A telephone poll out Wednesday from Alabama State University's Center for Leadership and Public Policy showed Rick Santorum leading in the state with 23 percent support. But Romney came in at 19 percent - within the poll's five-point margin of error. Newt Gingrich was in third with 14 percent support, and 30 percent were undecided. (The survey did not ask voters if they support Ron Paul.)

The poll of 470 likely voters was taken over four days last week, ending on March 1; it does not reflect any possible boost Romney might have received from Super Tuesday, when Romney won six out of ten states. Thomas Vocino, the executive director of the Center for Leadership and Public Policy at Alabama State University, said it shows that Romney is "within striking distance."

"If he has momentum coming out of Super Tuesday and he can afford a large media buy he could possibly win the state," said Vocino. "He also has going that a former governor has endorsed him [Bob Riley] and he's gotten the endorsement of the largest newspaper in the state, the Birmingham News."

Romney may already be getting that momentum: A separate telephone survey of 592 likely voters from the Capital Survey Research Center, taken between Monday and Wednesday and thus partially after the Super Tuesday results came in, shows Romney in the lead in Alabama, with 30 percent support. He is followed by Gingrich at 25 percent, Santorum at 20 percent and Paul at 6 percent. Romney's lead is just outside the poll's four-point margin of error.

Romney's backers are clearly sensing an opportunity: Restore our Future, the well-funded Super PAC backing Romney, is now airing advertisements in Alabama, among them the attack ad "Values." A Republican consultant told CNN that the super PAC has bought more than $2 million in advertising time in Alabama and the other southern state holding a primary on Tuesday, Mississippi.

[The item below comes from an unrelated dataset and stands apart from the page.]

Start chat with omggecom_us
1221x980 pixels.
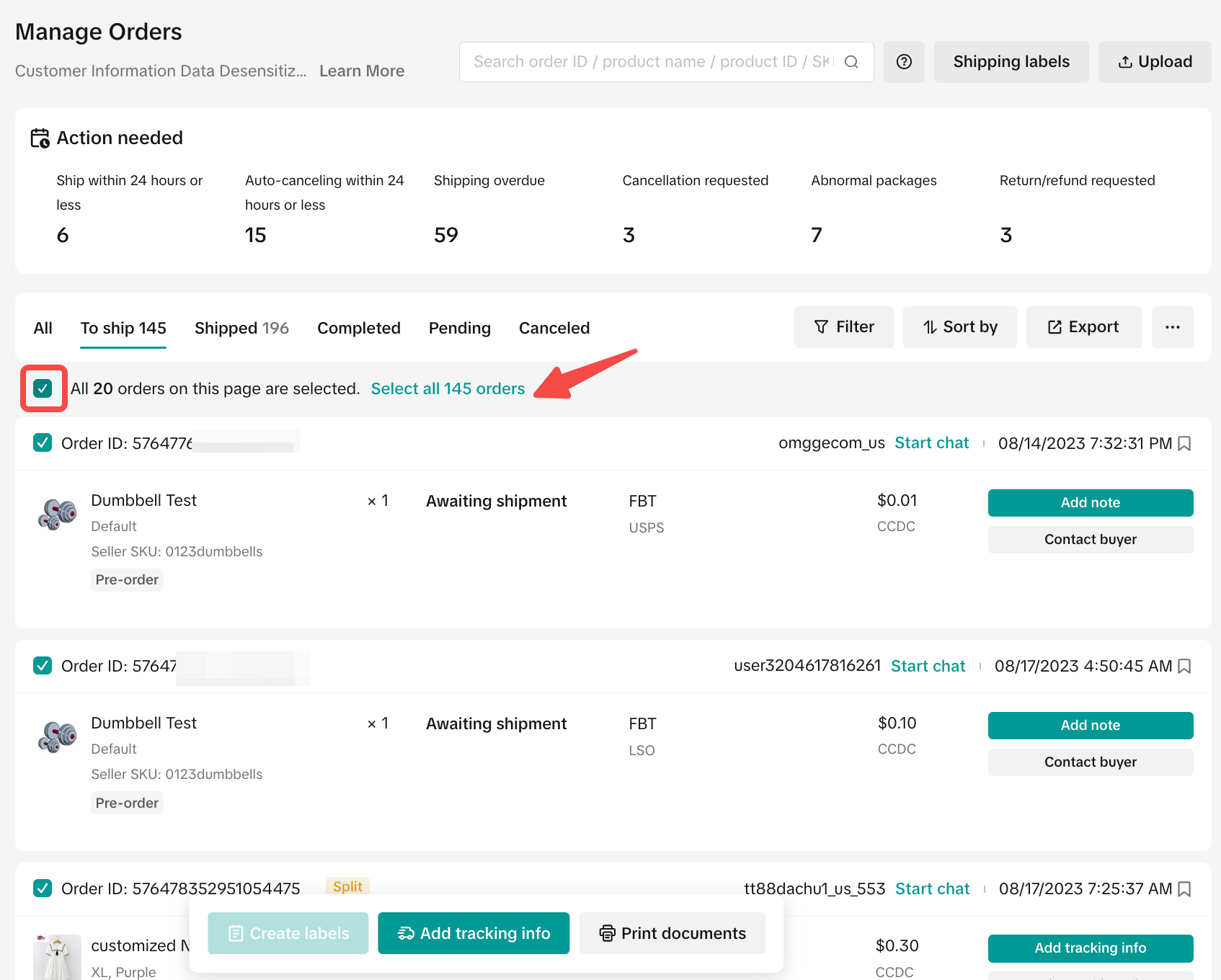pos(931,443)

Appearing on WAPI radio in Birmingham on Thursday morning, Romney acknowledged that Alabama is an "away game" for him, but said he is "confident we're going to get some" of the state's 50 delegates, which are allocated proportionally.

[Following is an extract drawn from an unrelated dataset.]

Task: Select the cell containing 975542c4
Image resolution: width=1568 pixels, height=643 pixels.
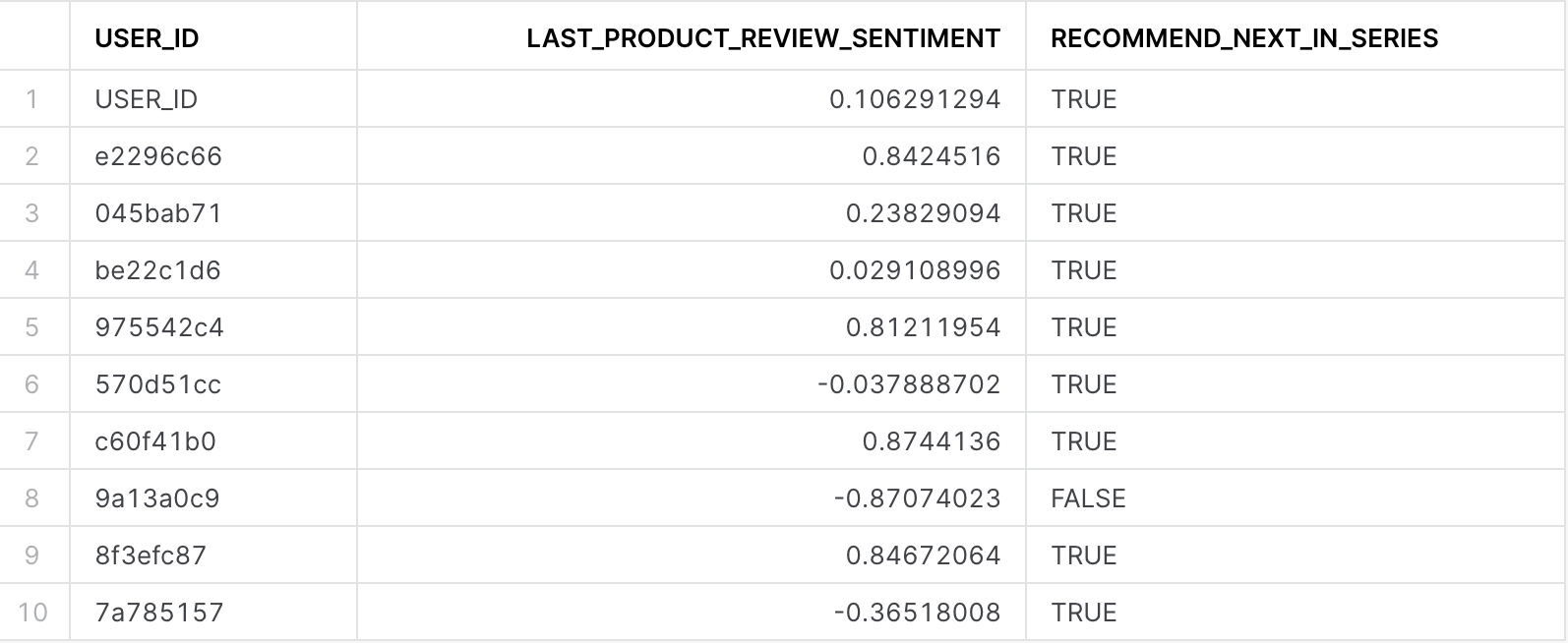Action: (x=213, y=327)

Romney has held steady around 16-19 percent support in the Center for Leadership and Public Policy's surveys going back to February 2. Gingrich, meanwhile, has seen his support cut in half since the Feb. 2 poll, when he was at 27 percent. Santorum has gone the other way, rising from 9 percent then to 23 percent today.

According to Vocino, Santorum and Gingrich are taking votes from the same pool of voters, underlying the Santorum camp's argument that if Gingrich were to leave the race Santorum would take much of his support and be a stronger candidate against Romney.

"I am convinced that the level of support that Santorum is receiving is at Gingrich's expense," said Vocino.

A win in Alabama would offer Romney the basis to argue that he can win in the South, and potentially further an inevitability argument that would help him wrap up the nomination sooner than he would otherwise.

Romney, Santorum and Gingrich are campaigning in Alabama and Mississippi this week. The former House speaker, who won only his home state of Georgia on Tuesday, badly needs another victory that would help justify his continued presence in the race. Gingrich's campaign is describing the southern contests as must win, and he is likely to face renewed pressure to leave the race barring an unexpectedly strong showing next Tuesday.

In the 2008 Alabama Republican primary, 68 percent of voters were white evangelicals - a group that broke for Santorum and Gingrich in Tuesday's Southern primaries. Mike Huckabee won the state by four points over John McCain in the 2008 primary, which took place on Super Tuesday.